This is the first book in a series. I read the second, "The Knaveheart's Curse" first, and while I concluded I wouldn't really be following the series, I did end up reading this one, which I had put on hold at the library before I'd read the second one. And I'm kind of glad I did.
The Livingstone kids aren't your normal sorts, they are actually vampire/fruitbat hybrids from the old world. Which means that they do need blood- occasionally. But mostly they live on fruit. Because of the dangers inherent in the old world, where hybrids aren't wanted, they moved to America, and the New World, where they have a chance to shed their immortality and live normal lives.
Lexie is the oldest, and she has a crush on a human boy named Dylan, and she hopes he will like her, too. But Lexie's long hands, super-speed and double-jointed legs, not to mention her quoting of downer poetry, make her an object of derision to most of her classmates, including Mina Pringle, who is sure that Lexie is not quite human and ultra-strange.
Maddy is the middle child, the one with the most vampire in her makeup. She's strong and scary, and doesn't care who knows it. When a family named Von Krik moves in across the street, Maddy is convinced that they are old-world vampires and thus are a threat to the well-being and existence of her family. With her superior hunting skills that are a legacy from 400 years of providing for her family, she decides to put down the Von Kriks and make the city and street safe for her and her own.
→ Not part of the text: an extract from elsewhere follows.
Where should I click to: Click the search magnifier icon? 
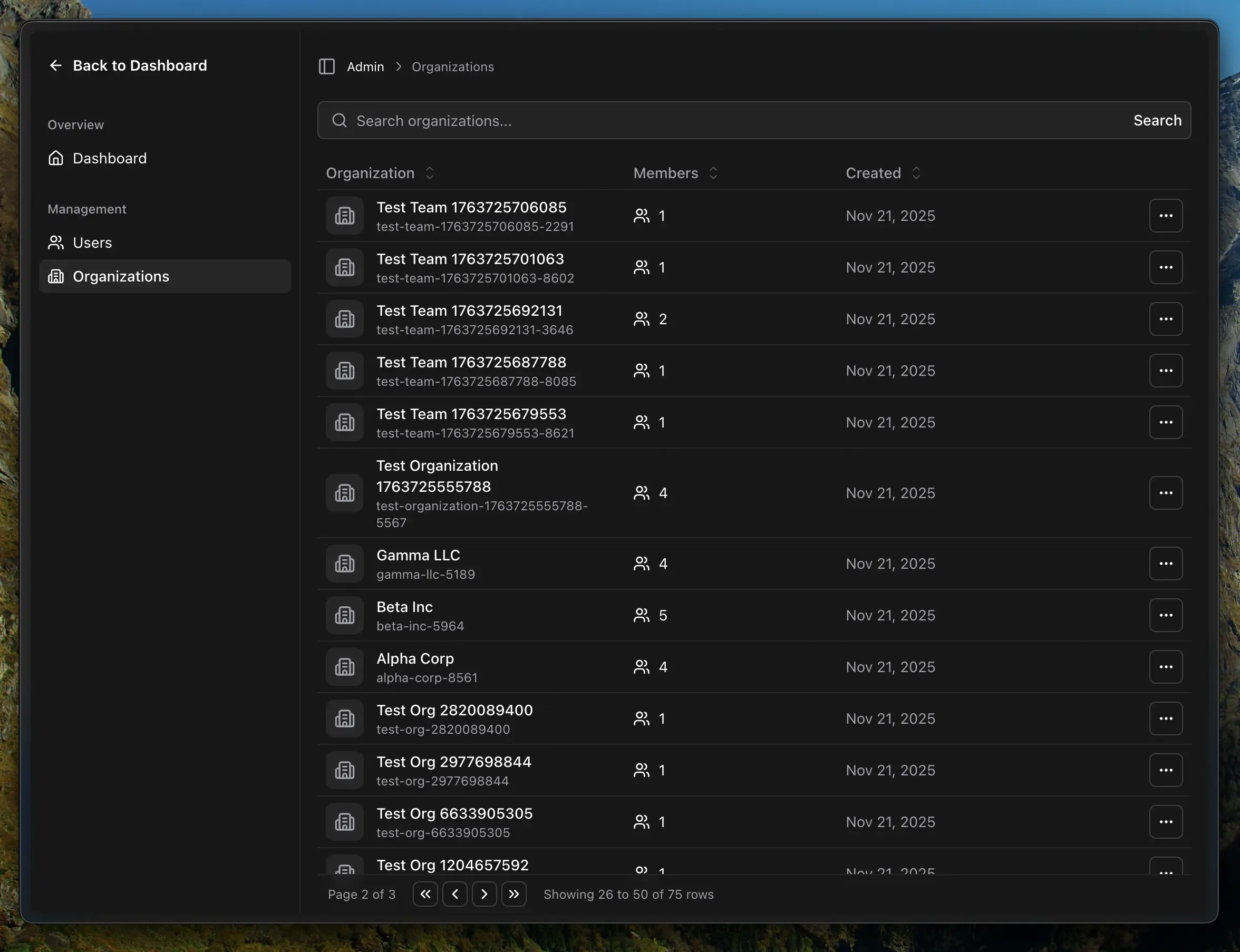pos(339,120)
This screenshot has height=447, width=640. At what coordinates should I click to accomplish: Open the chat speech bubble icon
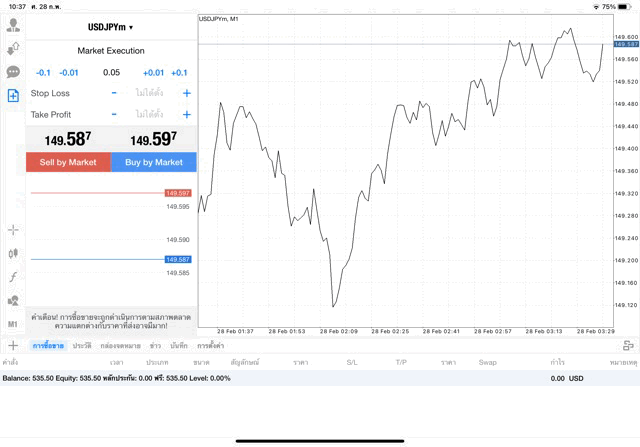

Hudson is the youngest, and he wants to make the world a better place. In the old world, humans and vampires live in harmony with nature, and when he sees how people in the new pollute without thinking, he wants to do something about it. He's also the one member of his family who can still transform into a bat. So when other hybrids come forward to ask him to be a Protector, he is so there! But will becoming a Protector aliennate him from the rest of the kids in his class?
I found this first volume actually kind of cute and adorable. I liked the focus on the three siblings rather than just Maddy and enjoyed their struggles to seem normal. Even though the book was split up into what was essentially three different stories that ran concurrently, I enjoyed the way the siblings helped each other and showed up in each other's stories.
My favorite was Lexie's story, and because it is with her inadvertant help that Maddy is able to overcome the Von Kriks. Hudson's story is also strong, and by the end of the book, he seems to have redeemed himself to his classmates. But what I really missed from this book is the background. How can vampires become mortal and age? Is it only hybids, or can all vampires simply choose to give up the vampire life?
I suspect that this information will be doled out to us over the course of the series. We do learn some background here- how the Livingstone family first became vampires, but how did they become hybrids? Were they already part fruit bat? The story implies that they were, but doesn't really spell it out, and I would have appreciated knowing for sure.
I liked this book. We'll definitely see some of the minor characters again, like Pete the Werewolf Kid, because he shows up in the second volume, and probably will in the third, if and when there is one. I liked this first volume much better than the second, and it will make me look up the third, which I hope will focus on all the siblings once again- Maddy isn't strong enough to carry the series on her own, and I like the interplay between the siblings. Pick up this one, definitely.